THE PRESIDENT'S CAKE
Directing: A-
Acting: B
Writing: A-
Cinematography: B+
Editing: B+
Sometimes it’s worth just checking out what’s playing at your local movie theater, and looking up a movie you’ve never heard of. I had certainly never heard of The President’s Cake before doing this, when I also learned this was Iraq’s 2025 submission for the Academy Award for Best International Feature Film. It’s Iraq’s 14th submission, in fact; the country has never secured a nomination—although The President’s Cake, which made the short list, came the closest.
I’m not certain I have ever even seen an Iraqi film before. According to my extensive movie watching records over on Letterboxd.com, I have only seen 11 other films in the Arabic language; only eight of them feature length. None were from Iraq, although I have seen several excellent films from Iran. I’m used to seeing subversive storytellers using film to reflect and expose the oppressive regime in Iran, but seeing something from an Iraqi perspective is both novel and new.
Not only that, but the story in The President’s Cake centers around children—in particular a 3rd-grade girl, Lamia (Baneen Ahmad Nayyef), whose name is drawn in class as the school’s chosen student to bake a cake for the president’s birthday. This is set in 1990, so the president was Saddam Hussein, the year he turned 53. The opening title cards inform us that the country is subject to UN-backed sanctions which significantly exacerbates the population’s poverty. Nevertheless, the entire country is required to celebrate his birthday every year, and a student in every school is chosen to bake a cake. We see Lamia’s teacher pass around a box into which all students must enter their name written on paper; one kid, who arrives late, must enter his name five times as punishment. One student’s name is drawn who has to clean the school; another must bring fruit; Lamia’s name is drawn for baking the cake.
The actual capability of each kid and their family evidently does not matter. When Lamia’s classmate and friend, Saeed (Sajad Mohamad Qasem), protests that he’ll be in the city with his father, the teacher notes that it is his “duty” to report anyone who disobeys, and mentions another family who was “dragged” for a similar infraction.

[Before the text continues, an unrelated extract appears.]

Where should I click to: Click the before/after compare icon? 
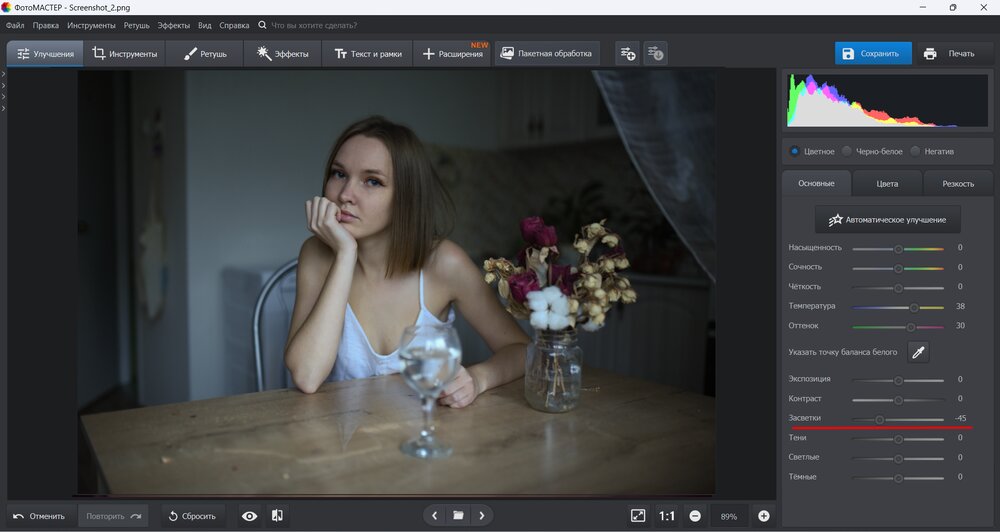coord(277,516)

The President’s Cake is very impressively staged, as Lamia travels with Bibi (Waheed Thabet Khreibat), the grandmother who is taking care of her, to the city, ostensibly for ingredients. Lamia and Bibi live in a very rural area among marshes where Lamia commutes to school and back on what appear to be community canoes. Whether here or in the city they travel to, we see constant images of Saddam Hussein, in framed photos, paintings, even a wall mural pretty impressively rendered at the local school. The students are conditioned to shout things in their class like, “We sacrifice our blood and souls for you, Saddam!” In the city, the kids weave through both bazaars and crowded processions celebrating Hussein’s birthday.
Much of the film takes place in the city, where Lamia runs away after Bibi attempts to transfer custody of her to a friend, both due to her age and her inability to afford the cake ingredients. Lamia runs into Saeed, there pickpocketing with his disabled father. Both the marshes and the city are rendered in a way that feels deeply lived-in. In both environments the people are well aware of the state of the country but barely acknowledge it, just living their daily lives as they can. In one scene in the city, where the kids try everything from selling Lamia’s late father’s watch to offering labor to thievery in attempt to secure cake ingredients (eggs, flour, sugar, sugar, and baking powder), Lamia winds up in a coffee shop with a kind of jam band performing, the singer a young woman of some sophistication.
Lamia has a beloved rooster, which she has named Hindi, she’s brought with her. This seems like an unnecessary complication to a journey into the city, but I guess you can’t expect a 9-year-old to think logically. You might be right to worry about the fate of Hindi, who kind of has an adventure of his own. Lamia meets many people as she runs around the city, of course; sometimes they’re very kind and helpful, sometimes they’re clearly bad news. Sometimes you simply can’t tell.
There’s a few scenes in a hospital, and we meet people with injuries both their and elsewhere. There are casual references to being “bombed by the Americans.” Lamia and Saeed stick together for a while; they have conflict; they have resolution. All of this unfolds with the backdrop of everyday life in Iraq, with compulsory birthday celebrations happening and jets flying overhead. Lamia is too young to be concerned with geopolitics, or even war, until its effects come right up to her. All she knows is she wants to stay at home with her Bibi, and she needs ingredients to make a cake.
I don’t have a clue what life is like in Iraq today; it’s an entirely different universe from mine. But a film like The President’s Cake, even set 35 years ago, offers valuable insight into a culture and history that Americans were long encouraged to dismiss and dehumanize—to a large degree we still are. It doesn’t feel like writer-director Hasan Hadi made this film for that purpose, but rather to tell a deeply human story from the point of view of an average person who grew up in this historical context. It’s deeply affecting, and a truly impressive feature film debut.
The resilience of scrappy kids in The President’s Cake.